How Can You Protect Yourself?
Unless you’re a professional, once a cyberattack starts – you probably won’t be able to stop it. So, for beginners, prevention is the way to go. Let’s learn how to protect ourselves on the internet and prevent cyberattacks from happening:
- Be Careful
This might seem redundant, but it’s not. Users have to rely on their brain and instincts. This is especially important when receiving emails that are potentially phishing scams or contain any type of malware. Always check the sender’s email address before opening it, especially before downloading anything.
- Use VPNs
A VPN is basically a secure tunnel between the user and the internet. VPN servers disguise a computer’s physical location and use a virtual IP address to access online data. Because of that, it’s very difficult for anyone to spy on devices that use VPN. But, are VPNs legal? Yes, VPN services are totally permissible unless used for suspicious and malicious activities. They are legal almost everywhere, except for a few Eastern countries.
- Enable Two-Step Verification
As the name implies, two-step verification is just adding a second layer of security to one’s account. Passwords can be volatile and easy to crack, so adding that extra layer can be of utmost importance. Two-step verification methods can vary from fingerprint scans and facial recognition to security questions and security codes sent via email or a text message.

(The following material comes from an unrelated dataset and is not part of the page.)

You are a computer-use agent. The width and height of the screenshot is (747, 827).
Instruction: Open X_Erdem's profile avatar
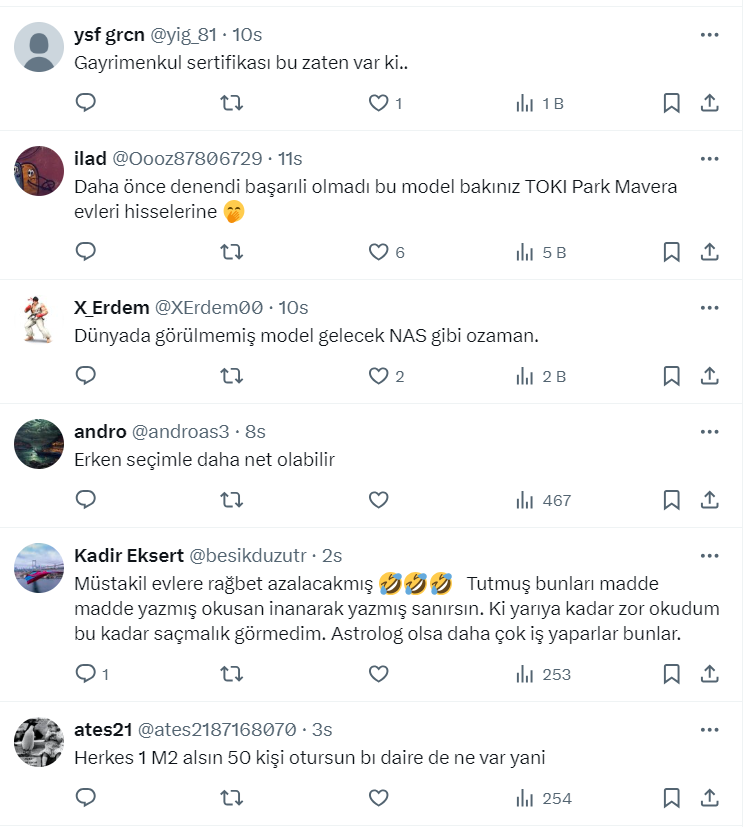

- Use a Password Generator
Password generators are extremely useful, and people should always use one to create their passwords. They create a sequence of random numbers, symbols, and letters that’s close to impossible to crack. Using words that are familiar and close to heart is a big no-no, as such passwords can be easily cracked.
- Use Encrypted Messaging Apps
Users share a lot of valuable information via various messaging services. What a lot of users don’t know is that most of their messages aren’t encrypted at all. Instead, messages are transmitted in their original form, allowing hackers to intercept and spy on them. Luckily, many services decided to encrypt their messages. Apps such as WhatsApp and Signal use end-to-end encryption, meaning that the message is scrambled during transmission, and then unscrambled once the message reaches its destination.